Mastering Workflow Automation: A Comprehensive Guide to Building Workflows with Celery

Overview

In this course, we will learn how to create workflows using celery. After completing this course, you will be able to:

Understand what is celery
Know how to pass parameters between tasks
Make the difference between sequential and parallel workflows using celery
Create advanced workflows using celery

We will use Celery version 5.5, but we will not cover installation or configuration. For instructions, please visit the documentation at https://docs.celeryq.dev/en/stable/getting-started/first-steps-with-celery.html

What is celery ?

Celery is an open-source asynchronous task queue/job queue that allows the execution of tasks in the background or at scheduled intervals. It is designed to handle real-time processing and distributed task management using message brokers.

The main components of celery are:

Client application (Producer): The component that sends messages to the message broker (using apply_async, delay or send_task functions)
Message Broker: Intermediary queue system between client and worker, Ex: RabbitMQ, Redis...
Worker: The process that listens to the message broker for incoming tasks. Can be distributed across multiple machines, and they can run concurrenly allowing for parallel task execution
Result Backend: A storage system where the result of task are stored, this component is optional. Ex: RabbitMQ, Redis...

Celery use cases

Celery is a versatile task executor, allowing tasks to be written in straightforward Python code. From its use cases, we can identify various applications such as:

Asynchronous task executions
Web scrapping
Data Processing Pipelines

Implement workflows with Celery

In this section, we will discover how to share data between tasks in celery, how to use celery chain to create sequential workflows, and how to use chain and group to build Direct Acyclic Graph workflows.

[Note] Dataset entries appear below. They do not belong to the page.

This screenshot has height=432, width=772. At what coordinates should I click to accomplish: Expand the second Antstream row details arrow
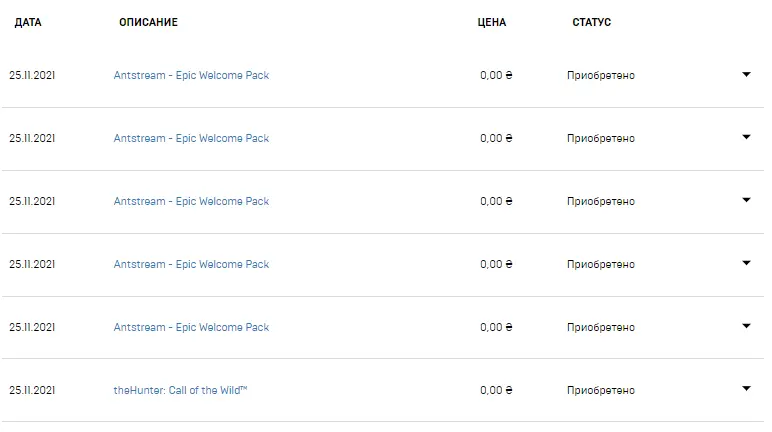coord(746,137)
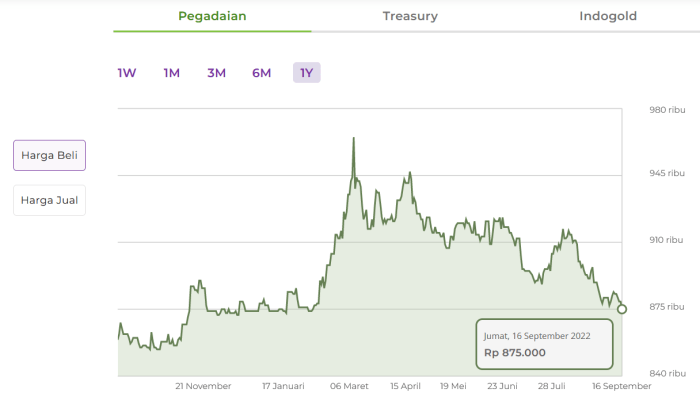Click the 16 September date label
The image size is (700, 400).
(621, 386)
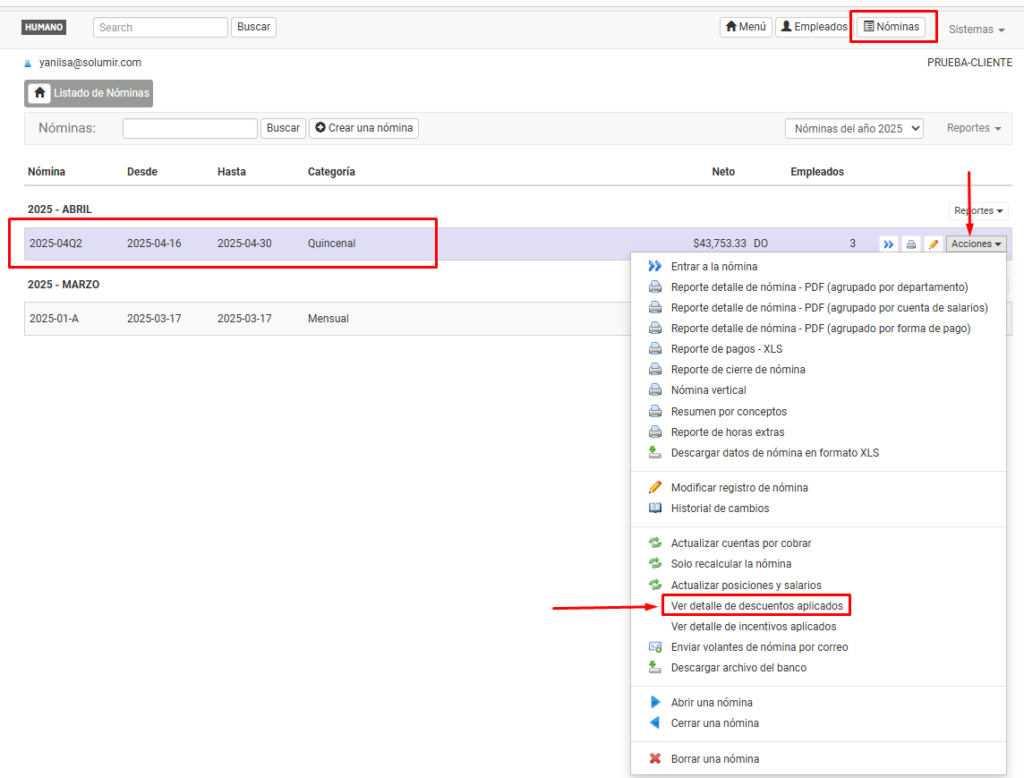Open the Sistemas dropdown menu
The width and height of the screenshot is (1024, 778).
[x=976, y=29]
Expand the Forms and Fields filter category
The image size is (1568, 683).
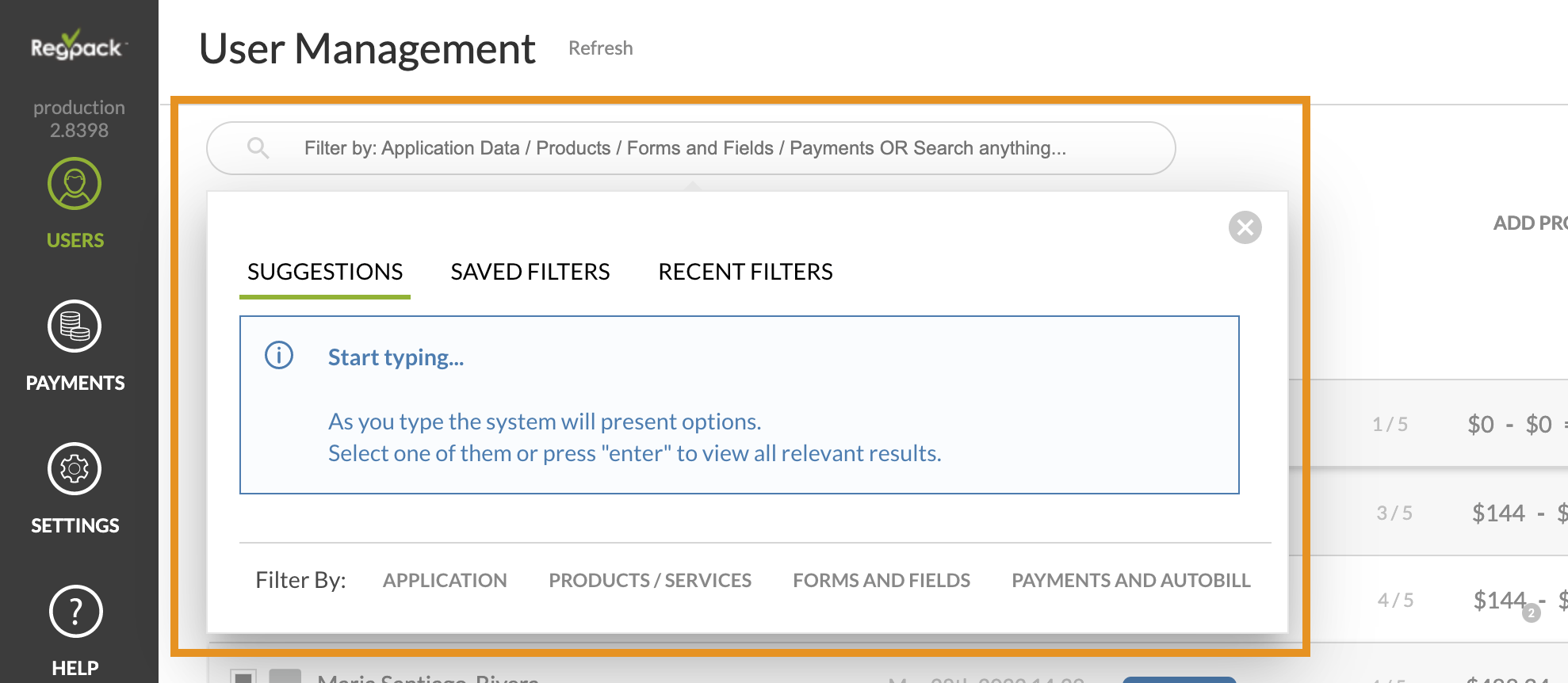click(881, 580)
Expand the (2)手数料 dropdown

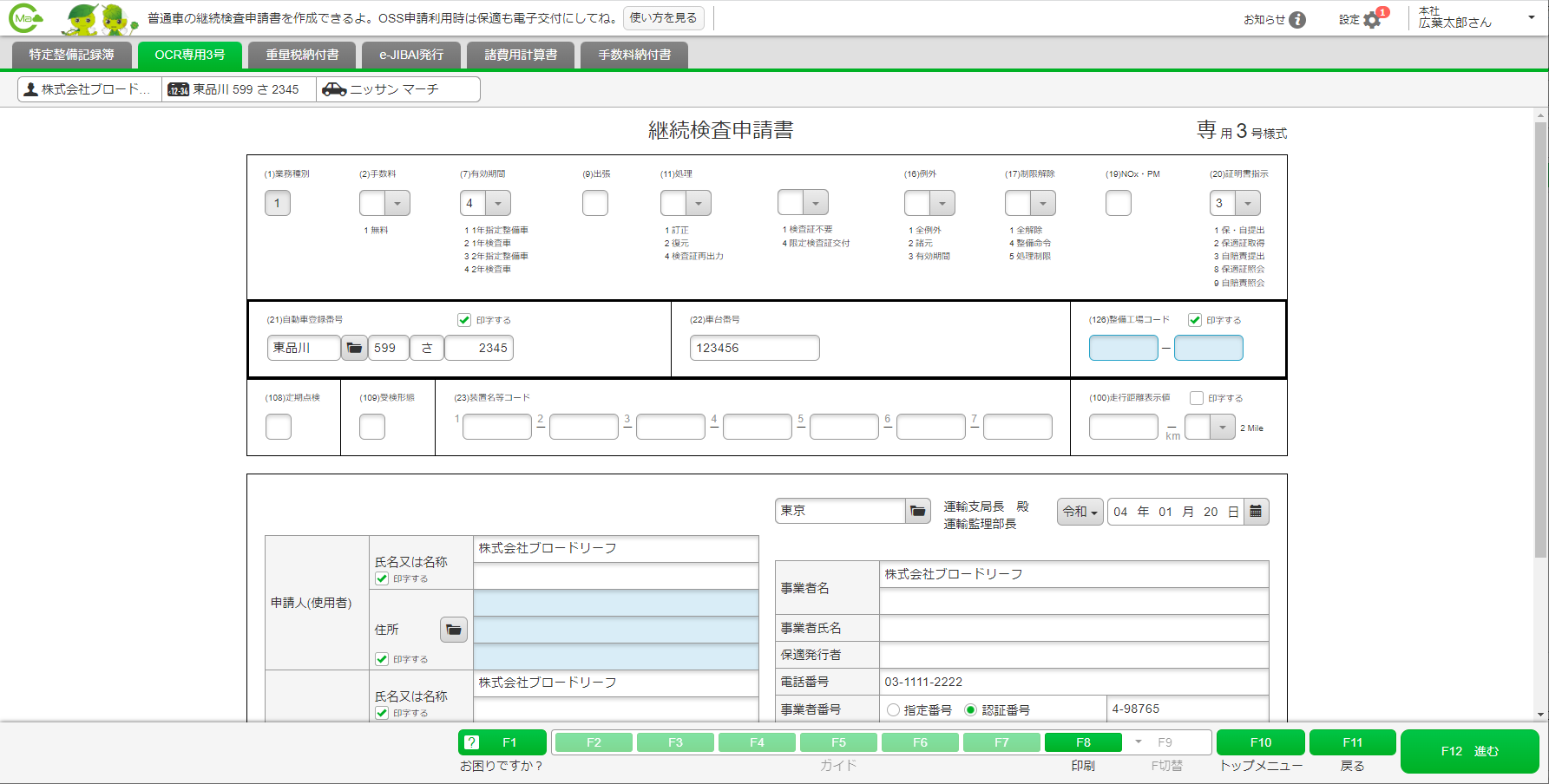[397, 202]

Passing parameters betweeen tasks

Before creating workflows, we must first learn how to share states between Celery tasks. Try executing this code in your celery project.

1
2from celery import task
3
4result = 0
5@task
6def add(a, b):
7    result = a + b
8    return a + b
9
10@task
11def show(val):
12    print(val)
13
14add.delay(1, 2)
15show.delay(result) # This will print 0
16

The returned result is 0, The second task is unaware of the change made by the first task. This is because Celery tasks run in different processes and could also be executed on different servers. So, to share states between tasks it is not possible to use global variables. Instead, you should use external storage (Databases, S3...) or pass parameters between tasks using Celery's Canvas, as we will see in the next section.

Sequential workflows

In sequential workflow, tasks are executed in a specific, predefined order, with each step depending on the completion of the previous one. This is a sequential workflow composed of two tasks., add and show, we can execute this workflow by calling the tasks one by one, as follow:

1
2from celery import task
3
4@task
5def add(a, b):
6    return a + b
7
8@task
9def show(val):
10    return val
11
12add.delay(1, 2)
13show.delay(10)
14

In this case, the first and second tasks will be dispatched to the broker. This workflow works well because the second task does not depend on the result of the first task. What if we want to use the result of the first task in the second task? The second task must wait for the first task to finish execution.

1
2result = add.delay(2, 2)
3add_result = result.get()   # The code will be blocked until we get the result from celery
4show.delay(add_result)
5

This code will resolve the issue, but it's not fully asynchrounous, our code will be blocked until we get the result from the first task. To resolve this issue, we can use celery chains. The following workflow is composed of two tasks, add and power. In this workflow, we add two numbers in the first task and we apply the power of two to the result of the addition operation.

1
2from celery import chain, task
3
4@task
5def add(a, b):
6    return a + b
7
8@task
9def power(*args, **kwargs):
10    add_result = args[0]  # Notice here that we get args[0], this will contain the result of the add task 
11    return add_result ** 2
12
13my_chain = [add.signature(1, 3), power.signature()]
14res = chain(my_chain).apply_async()
15print(res.get())  # This print 16
16

In this code we used Celery's signature to construct our chain, notice that the second task "power" does not take a parameter, this is because Celery will send the result of the first task to the parameters of the second task. And that's why we get args[0] inside the power function. The two tasks will be dispatched to the broker at once, and a task_id will be generated by Celery and returned to the user. The worker will execute the first task and automatically send the result to the next task in the Chain. The schema below explains what happens when we execute this chain.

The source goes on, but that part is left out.